──最近は中小企業などの事業承継が社会問題となるなか、それと相続の関係に焦点があたることも増えているように思います。

【長谷川】それは事業というものが、まさに分けにくい側面を持っているからでしょう。昨年は、大手企業の“お家騒動”なども大きく報道されました。企業経営のさなかに相続を意識することはあまりないかもしれませんが、実際に事態に直面したとき厳しい状況に立たされるケースは少なくありません。経営者はリスクと安全策を常に検討しておくべきです。

経営者の方の話をお聞きすると、「あのときの、あの行為が……」と後悔される方がいらっしゃいます。増資や設備投資など、一つの行動が後の相続に影響することが多いのです。特に中小企業のオーナー経営者などは、一つ一つの経営判断が相続とも関係しているという意識を持つことが大切です。

目的を明確にして主体的にサービスを選ぶ

──例えば、信託や手続き代行など、相続に関係するサービスを目にする機会も増えています。活用にあたってのアドバイスはありますか。

【長谷川】先ほどもお話ししたとおり、相続やそれに関わる資産の取り扱いには専門知識が必要な部分も多いため、それをサポートするサービスも数多くあります。上手に活用するには、基本的なことですが、まず自分自身の目的をはっきりさせること。主体的にサービスを選ぶことでその価値は高まります。サービスを提供する事業者は、それぞれノウハウや知見を持っていますから、それらを自分の知識にするといった姿勢で付き合えば、得るものも大きいはずです。

──最後に、これから相続と向き合う人たちへメッセージをお願いします。

【長谷川】繰り返しになりますが、相続は関係する法律や制度も多く、複雑な分野です。また、単に資産をどう分けて、税金をどう納めるかというだけではなく、関係者それぞれの感情も絡んできます。その意味では、私たちのような弁護士、税理士といった専門家のサポートを受ける場合も、全体像を見渡したアドバイスをしてくれるかどうか、というのが見極めのポイントになるでしょう。

もちろんそうした全体感は、相続と向き合う方すべてにとって大切なもの。
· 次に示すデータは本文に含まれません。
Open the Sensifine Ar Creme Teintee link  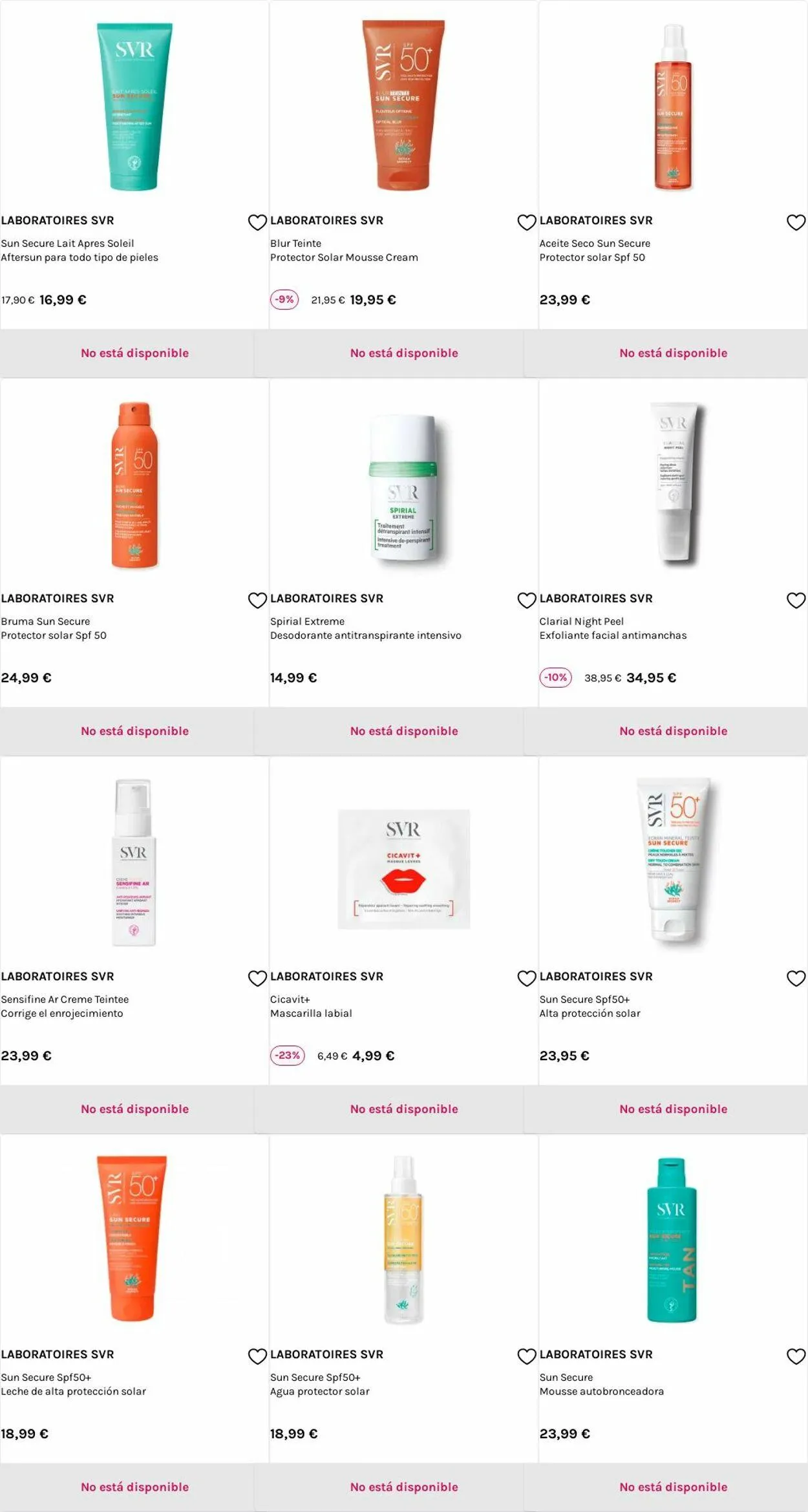click(65, 999)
偏った知識が誤りを引き起こしかねないことはお話ししたとおりです。確かな情報や頼りになるパートナーを得て、“複眼的な視点”で相続をとらえてもらえればと思います。

もめないために知っておきたい! 相続がもめる理由


1 親から「してもらったこと」、親に「してあげたこと」に差がある
「マンションの頭金」「留学資金」「事業の資金」など、親の支援を受けた子と、受けなかった子がいる。一方、親を介護した子と、しなかった子がいる。いずれも、もめる原因に。

2 「分けられない財産」がある
財産が分けられないものばかりだと、代償金などで対応する場合も、その評価方法でもめることが。

3 「全員合意」ができない
遺産分割協議では相続人の全員合意が必須。一人でも納得しなければ協議は成立しない。相続人の配偶者などが口を挟んでもめることも。